DIRECTIVE 1 »
Answer these from the storm roof damage guide, one line each:
(a) How long does the Florida statute it cites allow for filing a hurricane or windstorm claim?
(b) Which interior surfaces does it say to photograph for water intrusion?
(c) Whom does it say to call instead of your local agent?
DIRECTIVE 2 » From the storm roof damage guide, list everything it says to have ready or give when calling the carrier's claims line.
DIRECTIVE 3 » Write the next part of the storm roof damage guide, starting where it stops.

TEXT SECTION »
-=-=-
The storm has passed. The wind is gone. Now you are standing in your yard looking up at missing shingles, a ripped-off ridge cap, or a section of roof that looks wrong in a way you cannot quite name.
What you do in the next 24 hours affects both how much further damage your home takes and how cleanly your insurance claim gets paid. This guide walks through the steps in order.
Step 1 Document before you touch anything
Before moving debris, before calling anyone, take photos and video. Walk the exterior of the house from a safe distance and photograph every angle of the roof. If you can do it safely from ground level, get close-ups of any obvious damage areas. Do not get on the roof yourself.
Insurance adjusters pay close attention to documentation timestamps. Photos taken on the day of the storm, before any tarping or cleanup, establish that the damage was caused by the named storm and not pre-existing. A phone photo with GPS data and a timestamp is worth more to your claim than any verbal description later.
Photograph the interior too: any ceilings, walls, or floors showing water intrusion. Take the photos before you move furniture or put down towels.
Step 2 Open your insurance claim immediately
Do not wait to see how bad the damage is before calling your carrier. Under Florida Statute 627.70132, you have one year from the date of loss to file a claim for hurricane or windstorm damage. That sounds like a long time, but claim queues after major storms are long, adjusters get booked out, and the sooner your claim is in the system the sooner you get an adjuster assigned.
Call your carrier's claims line directly, not your local agent. Have your policy number ready. Give them the date of loss (the storm date), a general description of what you can see, and confirm you are requesting an adjuster visit. Coastline can help with roof insurance claim documentation if you need a contractor's written report before or during the adjuster visit.
-=-=-
DATA SUPPLIED »
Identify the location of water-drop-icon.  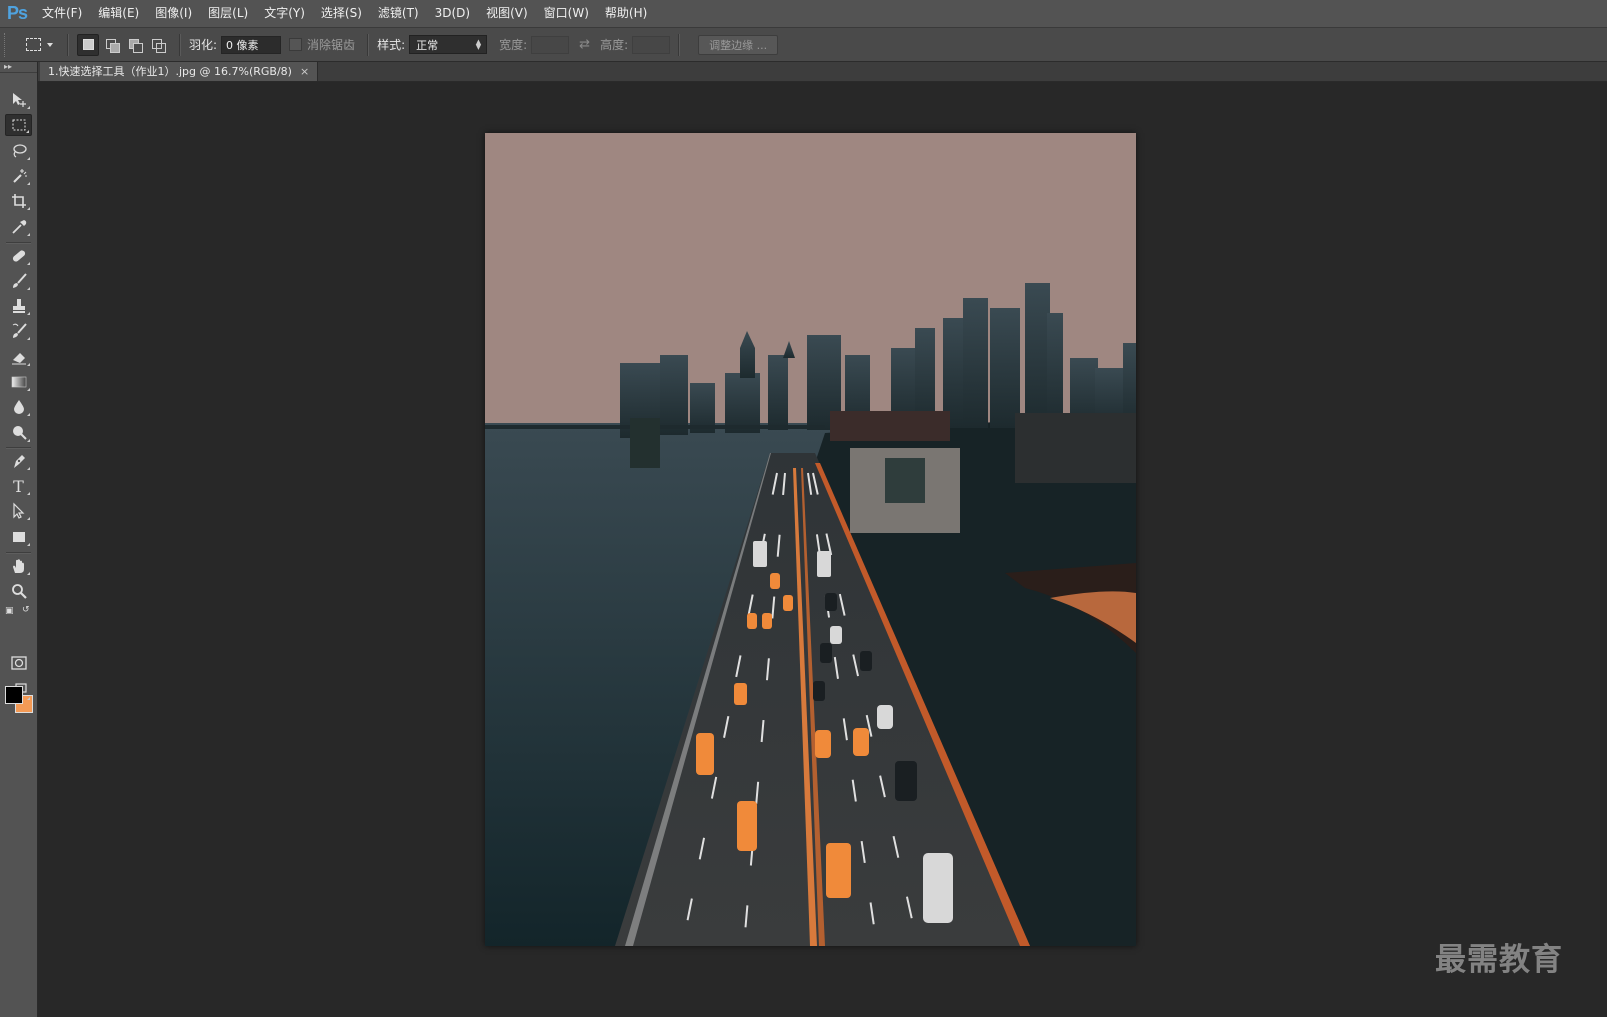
-=-=-
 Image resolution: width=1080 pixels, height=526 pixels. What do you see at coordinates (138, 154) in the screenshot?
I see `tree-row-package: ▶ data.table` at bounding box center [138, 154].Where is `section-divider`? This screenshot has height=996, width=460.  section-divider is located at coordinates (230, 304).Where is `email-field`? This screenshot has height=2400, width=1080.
-=-=-
TASK RESPONSE 1 »
(a) One year from the date of loss.
(b) Ceilings, walls, and floors.
(c) Your carrier's claims line.

TASK RESPONSE 2 »
- Your policy number
- The date of loss (the storm date)
- A general description of what you can see
- Confirmation that you are requesting an adjuster visit

TASK RESPONSE 3 »
Step 3 Get emergency tarping done quickly
If there is an opening in your roof, interior damage starts within hours. Mold can begin within 24 to 48 hours in Florida's humidity. Emergency tarping stops the water intrusion and limits the damage you are responsible for mitigating.
Most homeowner's policies in Florida cover the cost of emergency tarping as part of a covered loss. Save every receipt.
Call a licensed roofing contractor for tarping, not an unlicensed tarp company or a general handyman. Florida requires a license for roofing work. An unlicensed contractor cannot pull a permit, and work done by an unlicensed contractor can complicate your insurance claim. Coastline Roofing handles storm damage roof repair and is available 24/7 for emergency tarping: (941) 896-7793.
Step 4 Do not sign an Assignment of Benefits
Watch for this: After major storms in Florida, contractors show up unsolicited offering to handle the entire claim process in exchange for signing paperwork. Read anything you sign very carefully. Assignment of Benefits agreements transfer your claim rights to the contractor.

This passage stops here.